Yup, fake.
http://urbanlegends.about.com/library/bl_tsunami_picture.htm
From the link above:
>
Comments: Virtually everyone who has submitted this image for authentication expressed disbelief, and small wonder. Given the enormity of the actual event, this is a snapshot which, if real, would have appeared on the front page of every major newspaper in the world by now. But it hasn't. It is evidently the work of a prankster who combined two entirely unrelated photographs into a striking, but bogus, montage.
In one version of the accompanying email the locale is specified as Phuket, Thailand; in another, Indonesia. Neither is plausible, however, because in both places vehicles are driven on the left side of the road, not the right, as shown here.

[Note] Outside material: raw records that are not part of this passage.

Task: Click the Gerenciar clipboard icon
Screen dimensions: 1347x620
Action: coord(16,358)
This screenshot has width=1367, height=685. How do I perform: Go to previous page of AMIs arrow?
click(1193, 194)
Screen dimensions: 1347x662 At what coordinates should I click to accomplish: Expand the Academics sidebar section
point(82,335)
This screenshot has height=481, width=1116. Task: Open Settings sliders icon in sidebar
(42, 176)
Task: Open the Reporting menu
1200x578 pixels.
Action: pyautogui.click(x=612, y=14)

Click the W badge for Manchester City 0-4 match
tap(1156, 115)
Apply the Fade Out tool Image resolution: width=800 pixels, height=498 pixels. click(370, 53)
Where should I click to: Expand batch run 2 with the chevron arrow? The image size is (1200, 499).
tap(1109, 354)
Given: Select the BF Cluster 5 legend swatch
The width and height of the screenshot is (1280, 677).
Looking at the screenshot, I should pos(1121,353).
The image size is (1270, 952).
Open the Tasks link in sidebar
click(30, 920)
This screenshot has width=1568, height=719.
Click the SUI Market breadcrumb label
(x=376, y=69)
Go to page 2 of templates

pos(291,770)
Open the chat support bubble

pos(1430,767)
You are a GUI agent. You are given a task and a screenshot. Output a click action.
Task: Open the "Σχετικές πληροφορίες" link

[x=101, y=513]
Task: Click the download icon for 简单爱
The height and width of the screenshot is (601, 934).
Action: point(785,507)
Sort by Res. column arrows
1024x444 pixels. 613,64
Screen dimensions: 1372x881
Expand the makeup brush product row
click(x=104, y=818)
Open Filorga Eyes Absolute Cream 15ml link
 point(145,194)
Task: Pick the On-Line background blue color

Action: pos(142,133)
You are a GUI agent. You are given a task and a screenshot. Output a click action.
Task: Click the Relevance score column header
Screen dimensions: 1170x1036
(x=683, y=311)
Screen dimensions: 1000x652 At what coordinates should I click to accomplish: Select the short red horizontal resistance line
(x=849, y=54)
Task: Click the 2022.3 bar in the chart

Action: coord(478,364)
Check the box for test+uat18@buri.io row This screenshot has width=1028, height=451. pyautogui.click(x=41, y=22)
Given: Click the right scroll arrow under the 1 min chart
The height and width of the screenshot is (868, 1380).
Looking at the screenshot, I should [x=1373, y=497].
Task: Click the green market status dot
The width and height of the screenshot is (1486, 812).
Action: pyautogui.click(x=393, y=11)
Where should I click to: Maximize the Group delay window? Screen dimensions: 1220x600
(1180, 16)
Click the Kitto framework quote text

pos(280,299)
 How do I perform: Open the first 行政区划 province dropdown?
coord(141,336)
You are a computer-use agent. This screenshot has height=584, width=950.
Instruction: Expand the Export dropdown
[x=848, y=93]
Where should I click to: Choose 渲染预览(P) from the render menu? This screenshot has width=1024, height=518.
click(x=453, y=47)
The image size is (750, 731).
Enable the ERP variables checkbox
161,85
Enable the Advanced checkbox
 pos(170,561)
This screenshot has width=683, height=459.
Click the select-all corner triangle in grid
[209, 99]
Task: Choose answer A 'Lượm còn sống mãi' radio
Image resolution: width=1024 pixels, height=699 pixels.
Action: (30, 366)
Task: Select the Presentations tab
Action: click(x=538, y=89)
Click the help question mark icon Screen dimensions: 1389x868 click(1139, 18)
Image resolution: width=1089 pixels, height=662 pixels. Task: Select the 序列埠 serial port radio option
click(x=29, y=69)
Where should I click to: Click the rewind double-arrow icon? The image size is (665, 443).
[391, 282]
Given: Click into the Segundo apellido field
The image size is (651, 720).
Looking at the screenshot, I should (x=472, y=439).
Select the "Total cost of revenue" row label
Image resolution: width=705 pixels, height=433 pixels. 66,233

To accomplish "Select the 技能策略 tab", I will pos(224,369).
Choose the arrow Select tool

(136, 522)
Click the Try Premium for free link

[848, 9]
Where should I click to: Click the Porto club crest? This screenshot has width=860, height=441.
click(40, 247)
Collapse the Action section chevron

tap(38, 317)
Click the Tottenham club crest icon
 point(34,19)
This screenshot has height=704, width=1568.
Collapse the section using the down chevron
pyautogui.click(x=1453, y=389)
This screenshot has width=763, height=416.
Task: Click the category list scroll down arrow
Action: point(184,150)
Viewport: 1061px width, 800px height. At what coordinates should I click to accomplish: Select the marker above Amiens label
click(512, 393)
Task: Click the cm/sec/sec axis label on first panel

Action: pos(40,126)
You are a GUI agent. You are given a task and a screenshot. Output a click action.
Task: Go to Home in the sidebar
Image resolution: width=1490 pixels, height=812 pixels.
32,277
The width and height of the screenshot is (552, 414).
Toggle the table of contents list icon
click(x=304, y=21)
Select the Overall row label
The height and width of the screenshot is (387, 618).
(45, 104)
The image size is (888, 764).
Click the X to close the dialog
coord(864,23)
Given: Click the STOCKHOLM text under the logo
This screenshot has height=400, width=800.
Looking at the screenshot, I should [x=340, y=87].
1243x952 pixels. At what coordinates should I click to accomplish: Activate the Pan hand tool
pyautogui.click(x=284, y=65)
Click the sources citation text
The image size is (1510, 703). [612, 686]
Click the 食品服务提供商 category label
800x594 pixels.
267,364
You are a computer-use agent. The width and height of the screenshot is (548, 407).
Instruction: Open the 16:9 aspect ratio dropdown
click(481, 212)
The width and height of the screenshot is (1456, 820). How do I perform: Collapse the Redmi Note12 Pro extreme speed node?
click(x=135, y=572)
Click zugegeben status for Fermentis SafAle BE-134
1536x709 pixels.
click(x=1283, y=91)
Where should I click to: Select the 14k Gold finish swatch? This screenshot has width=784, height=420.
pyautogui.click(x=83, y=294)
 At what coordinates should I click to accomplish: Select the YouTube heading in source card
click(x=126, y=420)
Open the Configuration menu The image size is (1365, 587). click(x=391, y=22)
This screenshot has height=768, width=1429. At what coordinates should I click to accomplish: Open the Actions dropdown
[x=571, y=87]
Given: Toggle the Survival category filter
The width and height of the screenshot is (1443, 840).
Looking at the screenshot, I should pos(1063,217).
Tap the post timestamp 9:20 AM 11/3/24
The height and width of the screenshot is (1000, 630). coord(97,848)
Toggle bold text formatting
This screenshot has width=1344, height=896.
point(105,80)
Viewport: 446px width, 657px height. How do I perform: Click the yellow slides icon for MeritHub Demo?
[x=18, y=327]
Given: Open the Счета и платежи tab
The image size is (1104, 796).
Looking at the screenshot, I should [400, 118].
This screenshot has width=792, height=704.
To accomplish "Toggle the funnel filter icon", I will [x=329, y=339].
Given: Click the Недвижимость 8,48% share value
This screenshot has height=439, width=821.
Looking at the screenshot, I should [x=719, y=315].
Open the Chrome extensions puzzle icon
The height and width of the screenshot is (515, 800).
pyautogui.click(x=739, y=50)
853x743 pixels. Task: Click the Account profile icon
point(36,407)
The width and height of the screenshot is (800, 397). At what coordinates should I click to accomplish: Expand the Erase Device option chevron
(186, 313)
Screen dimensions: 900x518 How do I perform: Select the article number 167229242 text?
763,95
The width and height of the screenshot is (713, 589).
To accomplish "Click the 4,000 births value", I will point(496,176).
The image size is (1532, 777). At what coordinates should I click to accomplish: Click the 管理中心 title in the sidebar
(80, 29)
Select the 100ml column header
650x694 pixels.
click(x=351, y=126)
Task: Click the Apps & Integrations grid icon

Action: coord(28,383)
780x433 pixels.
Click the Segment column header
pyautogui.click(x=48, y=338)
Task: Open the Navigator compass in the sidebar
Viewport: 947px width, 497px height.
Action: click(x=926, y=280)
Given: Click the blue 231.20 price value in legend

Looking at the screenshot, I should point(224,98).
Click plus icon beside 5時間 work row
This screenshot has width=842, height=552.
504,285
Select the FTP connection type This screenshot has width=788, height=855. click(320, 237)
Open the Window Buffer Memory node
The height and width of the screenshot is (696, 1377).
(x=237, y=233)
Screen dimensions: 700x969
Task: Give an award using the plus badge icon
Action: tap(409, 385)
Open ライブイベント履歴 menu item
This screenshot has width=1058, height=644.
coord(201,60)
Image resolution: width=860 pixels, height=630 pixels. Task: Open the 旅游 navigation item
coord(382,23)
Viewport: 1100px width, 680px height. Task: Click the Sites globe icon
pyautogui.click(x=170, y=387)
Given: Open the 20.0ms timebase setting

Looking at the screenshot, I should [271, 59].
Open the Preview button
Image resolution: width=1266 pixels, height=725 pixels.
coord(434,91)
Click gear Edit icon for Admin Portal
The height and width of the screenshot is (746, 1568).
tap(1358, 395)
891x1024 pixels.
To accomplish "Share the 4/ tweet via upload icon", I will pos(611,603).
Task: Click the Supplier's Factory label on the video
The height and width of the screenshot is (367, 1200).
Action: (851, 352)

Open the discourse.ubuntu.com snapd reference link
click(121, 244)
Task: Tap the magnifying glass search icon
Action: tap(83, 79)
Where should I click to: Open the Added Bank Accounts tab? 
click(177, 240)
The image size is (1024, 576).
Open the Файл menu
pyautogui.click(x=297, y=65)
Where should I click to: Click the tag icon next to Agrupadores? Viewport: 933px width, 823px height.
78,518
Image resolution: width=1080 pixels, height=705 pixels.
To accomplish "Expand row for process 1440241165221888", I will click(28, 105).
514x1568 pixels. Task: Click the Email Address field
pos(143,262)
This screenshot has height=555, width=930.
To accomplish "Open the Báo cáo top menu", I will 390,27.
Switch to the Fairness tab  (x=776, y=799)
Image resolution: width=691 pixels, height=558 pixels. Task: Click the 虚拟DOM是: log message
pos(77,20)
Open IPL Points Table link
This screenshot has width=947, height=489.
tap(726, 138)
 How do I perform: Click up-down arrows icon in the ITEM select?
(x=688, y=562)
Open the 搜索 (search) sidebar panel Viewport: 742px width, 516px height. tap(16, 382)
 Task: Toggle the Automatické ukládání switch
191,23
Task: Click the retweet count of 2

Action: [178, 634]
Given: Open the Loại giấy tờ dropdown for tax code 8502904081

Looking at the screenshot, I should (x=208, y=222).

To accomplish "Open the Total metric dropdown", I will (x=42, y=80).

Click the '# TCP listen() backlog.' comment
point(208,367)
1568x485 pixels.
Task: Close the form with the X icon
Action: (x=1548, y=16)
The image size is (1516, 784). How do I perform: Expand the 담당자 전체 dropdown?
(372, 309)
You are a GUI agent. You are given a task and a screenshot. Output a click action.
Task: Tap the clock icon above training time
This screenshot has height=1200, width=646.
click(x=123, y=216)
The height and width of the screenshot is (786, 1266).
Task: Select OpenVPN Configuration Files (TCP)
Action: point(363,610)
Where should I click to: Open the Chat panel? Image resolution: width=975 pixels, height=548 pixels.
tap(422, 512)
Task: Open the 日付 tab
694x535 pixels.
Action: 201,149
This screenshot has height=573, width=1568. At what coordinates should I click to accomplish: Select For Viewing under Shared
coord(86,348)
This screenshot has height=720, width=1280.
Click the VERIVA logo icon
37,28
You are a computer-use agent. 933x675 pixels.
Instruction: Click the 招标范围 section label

Nor does the form and magnitude of this wave match eyewitness accounts or authentic images of the tsunamis that actually struck parts of Thailand, Indonesia and elsewhere in the Indian Ocean on December 26, 2004. Those waves didn't crest at a height of twenty storeys and crash down on the shoreline as depicted here. On the contrary, the waters were described as rising swiftly and steadily to a maximum height of around 10 meters (less, in most cases) as they swept relentlessly inland, retreated, and swept inland again.
In short, the image above represents someone's fantasy of what a tsunami looks like, not the real deal - as if the real deal and the devastation it caused weren't fantastic enough in the first place.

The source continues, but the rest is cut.